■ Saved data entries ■
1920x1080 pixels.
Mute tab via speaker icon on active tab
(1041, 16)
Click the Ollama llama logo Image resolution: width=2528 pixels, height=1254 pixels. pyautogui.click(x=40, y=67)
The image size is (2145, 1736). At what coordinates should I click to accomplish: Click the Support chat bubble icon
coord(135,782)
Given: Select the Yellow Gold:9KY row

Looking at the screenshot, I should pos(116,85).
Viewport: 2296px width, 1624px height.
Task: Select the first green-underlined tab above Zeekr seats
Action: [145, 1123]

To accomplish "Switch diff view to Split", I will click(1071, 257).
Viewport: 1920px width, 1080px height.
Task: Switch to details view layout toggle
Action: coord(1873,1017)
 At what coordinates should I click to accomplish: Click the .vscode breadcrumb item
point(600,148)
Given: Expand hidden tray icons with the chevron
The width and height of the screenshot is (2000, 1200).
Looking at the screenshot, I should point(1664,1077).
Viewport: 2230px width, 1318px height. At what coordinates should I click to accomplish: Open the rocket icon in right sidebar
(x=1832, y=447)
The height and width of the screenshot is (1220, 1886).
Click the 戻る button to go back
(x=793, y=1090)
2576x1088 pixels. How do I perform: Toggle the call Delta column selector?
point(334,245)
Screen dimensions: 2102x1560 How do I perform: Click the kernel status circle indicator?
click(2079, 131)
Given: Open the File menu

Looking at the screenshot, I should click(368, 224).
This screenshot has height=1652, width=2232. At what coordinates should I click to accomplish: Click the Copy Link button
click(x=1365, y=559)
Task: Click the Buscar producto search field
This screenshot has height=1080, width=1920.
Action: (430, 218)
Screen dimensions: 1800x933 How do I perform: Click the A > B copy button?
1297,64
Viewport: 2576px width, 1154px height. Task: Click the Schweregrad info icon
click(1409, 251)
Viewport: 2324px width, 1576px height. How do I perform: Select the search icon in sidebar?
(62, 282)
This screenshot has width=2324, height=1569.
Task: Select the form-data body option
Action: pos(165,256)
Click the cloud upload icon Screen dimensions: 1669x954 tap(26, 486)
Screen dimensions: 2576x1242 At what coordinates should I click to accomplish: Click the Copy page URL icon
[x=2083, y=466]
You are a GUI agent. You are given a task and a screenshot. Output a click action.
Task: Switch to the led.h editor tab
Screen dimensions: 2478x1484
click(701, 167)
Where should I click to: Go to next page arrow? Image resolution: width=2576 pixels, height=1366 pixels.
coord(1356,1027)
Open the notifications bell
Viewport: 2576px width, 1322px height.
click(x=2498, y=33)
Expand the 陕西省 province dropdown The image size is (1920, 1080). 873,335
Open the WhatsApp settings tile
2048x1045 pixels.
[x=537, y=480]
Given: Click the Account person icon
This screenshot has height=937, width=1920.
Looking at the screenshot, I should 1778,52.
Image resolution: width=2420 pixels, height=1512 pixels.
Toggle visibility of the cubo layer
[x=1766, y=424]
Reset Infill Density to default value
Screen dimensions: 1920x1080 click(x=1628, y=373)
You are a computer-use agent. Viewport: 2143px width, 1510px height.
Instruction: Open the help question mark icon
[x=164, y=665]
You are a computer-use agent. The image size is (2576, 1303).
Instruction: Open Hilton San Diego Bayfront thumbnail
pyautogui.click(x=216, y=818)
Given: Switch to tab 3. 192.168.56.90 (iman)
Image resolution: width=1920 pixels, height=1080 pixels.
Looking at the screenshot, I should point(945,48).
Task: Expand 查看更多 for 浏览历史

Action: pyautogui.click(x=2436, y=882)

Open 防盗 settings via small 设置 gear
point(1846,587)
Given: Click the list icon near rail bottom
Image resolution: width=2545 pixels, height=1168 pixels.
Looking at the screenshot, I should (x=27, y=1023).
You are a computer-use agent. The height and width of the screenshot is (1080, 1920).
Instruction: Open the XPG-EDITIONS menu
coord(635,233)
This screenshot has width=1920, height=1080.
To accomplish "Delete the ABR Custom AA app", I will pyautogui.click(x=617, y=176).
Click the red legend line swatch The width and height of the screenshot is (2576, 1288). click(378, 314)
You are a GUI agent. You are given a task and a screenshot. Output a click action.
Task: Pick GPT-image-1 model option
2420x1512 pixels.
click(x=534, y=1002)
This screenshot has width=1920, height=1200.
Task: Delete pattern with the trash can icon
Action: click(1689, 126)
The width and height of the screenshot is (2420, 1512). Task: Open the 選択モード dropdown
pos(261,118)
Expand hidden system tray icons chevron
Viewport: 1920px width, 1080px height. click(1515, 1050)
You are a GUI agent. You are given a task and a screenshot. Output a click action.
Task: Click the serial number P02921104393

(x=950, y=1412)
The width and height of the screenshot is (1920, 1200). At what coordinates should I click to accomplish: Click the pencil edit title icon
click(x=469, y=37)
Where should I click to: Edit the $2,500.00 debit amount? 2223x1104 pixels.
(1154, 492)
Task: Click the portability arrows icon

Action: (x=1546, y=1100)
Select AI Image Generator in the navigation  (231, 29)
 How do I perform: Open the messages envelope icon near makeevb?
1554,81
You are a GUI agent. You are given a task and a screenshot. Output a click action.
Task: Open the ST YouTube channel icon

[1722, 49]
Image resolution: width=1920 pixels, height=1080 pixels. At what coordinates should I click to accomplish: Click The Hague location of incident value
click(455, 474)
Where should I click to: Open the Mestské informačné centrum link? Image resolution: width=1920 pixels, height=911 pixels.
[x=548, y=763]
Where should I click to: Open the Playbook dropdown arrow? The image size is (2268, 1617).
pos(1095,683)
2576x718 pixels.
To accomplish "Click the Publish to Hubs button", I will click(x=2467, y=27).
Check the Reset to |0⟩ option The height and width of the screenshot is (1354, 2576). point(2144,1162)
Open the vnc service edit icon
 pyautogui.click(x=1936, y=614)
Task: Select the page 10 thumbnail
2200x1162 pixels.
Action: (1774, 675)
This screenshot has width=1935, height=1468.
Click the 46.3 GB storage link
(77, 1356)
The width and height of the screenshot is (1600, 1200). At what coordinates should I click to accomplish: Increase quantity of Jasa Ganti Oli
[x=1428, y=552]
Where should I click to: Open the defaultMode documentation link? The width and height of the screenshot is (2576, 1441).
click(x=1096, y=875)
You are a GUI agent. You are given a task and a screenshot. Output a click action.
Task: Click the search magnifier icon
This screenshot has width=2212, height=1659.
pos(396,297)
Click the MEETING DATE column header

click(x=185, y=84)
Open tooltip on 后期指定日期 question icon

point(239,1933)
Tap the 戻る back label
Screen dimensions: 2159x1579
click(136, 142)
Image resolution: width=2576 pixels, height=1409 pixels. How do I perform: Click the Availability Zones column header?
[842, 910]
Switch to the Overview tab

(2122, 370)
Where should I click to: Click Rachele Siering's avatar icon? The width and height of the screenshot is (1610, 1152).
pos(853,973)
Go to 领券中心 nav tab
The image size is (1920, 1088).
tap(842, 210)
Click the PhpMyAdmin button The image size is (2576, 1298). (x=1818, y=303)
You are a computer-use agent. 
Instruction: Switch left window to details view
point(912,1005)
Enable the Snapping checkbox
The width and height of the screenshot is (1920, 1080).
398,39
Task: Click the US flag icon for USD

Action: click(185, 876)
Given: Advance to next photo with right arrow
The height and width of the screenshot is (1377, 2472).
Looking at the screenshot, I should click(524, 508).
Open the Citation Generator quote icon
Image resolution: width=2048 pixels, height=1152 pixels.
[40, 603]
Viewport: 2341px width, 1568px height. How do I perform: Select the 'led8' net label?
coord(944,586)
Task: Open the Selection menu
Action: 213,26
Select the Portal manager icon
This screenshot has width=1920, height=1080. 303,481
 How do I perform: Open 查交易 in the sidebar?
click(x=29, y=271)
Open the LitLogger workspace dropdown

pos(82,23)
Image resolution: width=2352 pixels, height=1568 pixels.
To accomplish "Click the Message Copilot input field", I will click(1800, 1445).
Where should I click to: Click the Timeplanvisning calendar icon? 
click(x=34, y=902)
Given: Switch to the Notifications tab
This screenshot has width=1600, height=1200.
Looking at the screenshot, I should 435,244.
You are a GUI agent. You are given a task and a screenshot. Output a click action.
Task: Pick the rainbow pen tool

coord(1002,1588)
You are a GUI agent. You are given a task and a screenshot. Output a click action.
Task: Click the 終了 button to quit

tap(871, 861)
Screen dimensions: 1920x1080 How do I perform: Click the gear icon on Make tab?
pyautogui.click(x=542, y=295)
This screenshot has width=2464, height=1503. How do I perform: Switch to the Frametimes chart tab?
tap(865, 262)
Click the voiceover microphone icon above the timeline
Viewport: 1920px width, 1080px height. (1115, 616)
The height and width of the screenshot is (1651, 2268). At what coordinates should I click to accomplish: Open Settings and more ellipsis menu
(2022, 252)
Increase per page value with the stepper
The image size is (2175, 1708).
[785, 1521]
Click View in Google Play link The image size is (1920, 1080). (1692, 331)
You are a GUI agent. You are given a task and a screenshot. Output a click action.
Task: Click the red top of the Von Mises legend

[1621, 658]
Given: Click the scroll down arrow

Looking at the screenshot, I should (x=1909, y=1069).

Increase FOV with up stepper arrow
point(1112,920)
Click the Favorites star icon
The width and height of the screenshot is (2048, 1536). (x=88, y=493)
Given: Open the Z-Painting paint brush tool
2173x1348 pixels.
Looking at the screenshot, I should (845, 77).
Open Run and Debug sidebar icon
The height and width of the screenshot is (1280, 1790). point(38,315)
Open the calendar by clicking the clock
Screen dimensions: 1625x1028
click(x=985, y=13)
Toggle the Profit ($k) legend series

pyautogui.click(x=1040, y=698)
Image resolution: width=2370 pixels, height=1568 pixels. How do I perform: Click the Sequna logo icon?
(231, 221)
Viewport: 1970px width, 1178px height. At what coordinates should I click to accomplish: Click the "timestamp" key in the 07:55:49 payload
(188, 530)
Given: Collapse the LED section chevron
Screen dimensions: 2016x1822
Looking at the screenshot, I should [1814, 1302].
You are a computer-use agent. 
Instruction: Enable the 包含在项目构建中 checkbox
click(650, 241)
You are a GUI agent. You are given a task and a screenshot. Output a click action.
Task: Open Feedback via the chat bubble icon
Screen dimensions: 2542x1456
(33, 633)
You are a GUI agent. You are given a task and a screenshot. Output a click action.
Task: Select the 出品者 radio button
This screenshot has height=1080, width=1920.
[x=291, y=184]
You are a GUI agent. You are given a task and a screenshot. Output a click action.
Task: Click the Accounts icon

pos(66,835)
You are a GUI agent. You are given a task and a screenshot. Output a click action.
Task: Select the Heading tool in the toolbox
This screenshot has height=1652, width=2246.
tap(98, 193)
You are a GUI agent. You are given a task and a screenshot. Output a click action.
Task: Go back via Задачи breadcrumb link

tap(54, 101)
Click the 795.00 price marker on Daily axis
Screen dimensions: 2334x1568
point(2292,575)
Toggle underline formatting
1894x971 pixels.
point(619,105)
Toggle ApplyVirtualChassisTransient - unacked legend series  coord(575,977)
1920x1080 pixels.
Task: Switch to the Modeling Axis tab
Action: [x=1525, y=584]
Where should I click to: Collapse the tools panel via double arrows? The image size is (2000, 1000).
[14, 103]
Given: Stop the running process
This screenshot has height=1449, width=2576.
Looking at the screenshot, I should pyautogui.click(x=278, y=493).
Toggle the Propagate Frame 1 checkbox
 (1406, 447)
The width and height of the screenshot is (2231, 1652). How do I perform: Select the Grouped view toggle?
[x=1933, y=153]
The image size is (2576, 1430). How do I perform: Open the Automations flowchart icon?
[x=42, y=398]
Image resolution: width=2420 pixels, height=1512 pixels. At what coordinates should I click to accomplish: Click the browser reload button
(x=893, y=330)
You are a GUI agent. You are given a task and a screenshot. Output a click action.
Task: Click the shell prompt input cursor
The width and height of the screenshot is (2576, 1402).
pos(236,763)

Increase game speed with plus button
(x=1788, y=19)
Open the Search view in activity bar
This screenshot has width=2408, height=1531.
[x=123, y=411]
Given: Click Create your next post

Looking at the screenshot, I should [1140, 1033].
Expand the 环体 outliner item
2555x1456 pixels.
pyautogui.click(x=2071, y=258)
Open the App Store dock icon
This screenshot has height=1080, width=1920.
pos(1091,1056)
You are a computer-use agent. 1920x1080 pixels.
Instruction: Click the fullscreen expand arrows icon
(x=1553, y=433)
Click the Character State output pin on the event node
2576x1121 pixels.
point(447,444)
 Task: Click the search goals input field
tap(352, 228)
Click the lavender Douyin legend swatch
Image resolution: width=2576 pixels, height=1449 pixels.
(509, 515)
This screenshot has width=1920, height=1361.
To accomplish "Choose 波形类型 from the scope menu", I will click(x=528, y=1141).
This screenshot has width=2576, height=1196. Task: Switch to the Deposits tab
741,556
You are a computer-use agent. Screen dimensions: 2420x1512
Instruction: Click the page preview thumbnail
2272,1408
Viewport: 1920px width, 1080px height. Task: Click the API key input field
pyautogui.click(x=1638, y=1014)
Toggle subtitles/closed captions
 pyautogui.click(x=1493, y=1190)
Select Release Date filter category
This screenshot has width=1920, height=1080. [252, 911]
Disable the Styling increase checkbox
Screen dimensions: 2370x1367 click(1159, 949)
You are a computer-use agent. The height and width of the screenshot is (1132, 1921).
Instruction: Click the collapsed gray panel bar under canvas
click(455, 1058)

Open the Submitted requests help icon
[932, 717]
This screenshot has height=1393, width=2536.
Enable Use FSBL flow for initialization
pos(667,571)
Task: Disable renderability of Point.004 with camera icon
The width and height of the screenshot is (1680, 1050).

■ The task ■
When you reach the line holding "2173x1348 pixels." in the records above, begin reproducing exactly, stop after the line holding "Given: Stop the running process", and output nothing else.

■ Task answer ■
2173x1348 pixels.
Looking at the screenshot, I should (845, 77).
Open Run and Debug sidebar icon
The height and width of the screenshot is (1280, 1790). point(38,315)
Open the calendar by clicking the clock
Screen dimensions: 1625x1028
click(x=985, y=13)
Toggle the Profit ($k) legend series

pyautogui.click(x=1040, y=698)
Image resolution: width=2370 pixels, height=1568 pixels. How do I perform: Click the Sequna logo icon?
(231, 221)
Viewport: 1970px width, 1178px height. At what coordinates should I click to accomplish: Click the "timestamp" key in the 07:55:49 payload
(188, 530)
Given: Collapse the LED section chevron
Screen dimensions: 2016x1822
Looking at the screenshot, I should [1814, 1302].
You are a computer-use agent. 
Instruction: Enable the 包含在项目构建中 checkbox
click(650, 241)
You are a GUI agent. You are given a task and a screenshot. Output a click action.
Task: Open Feedback via the chat bubble icon
Screen dimensions: 2542x1456
(33, 633)
You are a GUI agent. You are given a task and a screenshot. Output a click action.
Task: Select the 出品者 radio button
This screenshot has height=1080, width=1920.
[x=291, y=184]
You are a GUI agent. You are given a task and a screenshot. Output a click action.
Task: Click the Accounts icon

pos(66,835)
You are a GUI agent. You are given a task and a screenshot. Output a click action.
Task: Select the Heading tool in the toolbox
This screenshot has height=1652, width=2246.
tap(98, 193)
You are a GUI agent. You are given a task and a screenshot. Output a click action.
Task: Go back via Задачи breadcrumb link

tap(54, 101)
Click the 795.00 price marker on Daily axis
Screen dimensions: 2334x1568
point(2292,575)
Toggle underline formatting
1894x971 pixels.
point(619,105)
Toggle ApplyVirtualChassisTransient - unacked legend series  coord(575,977)
1920x1080 pixels.
Task: Switch to the Modeling Axis tab
Action: [x=1525, y=584]
Where should I click to: Collapse the tools panel via double arrows? The image size is (2000, 1000).
[14, 103]
Given: Stop the running process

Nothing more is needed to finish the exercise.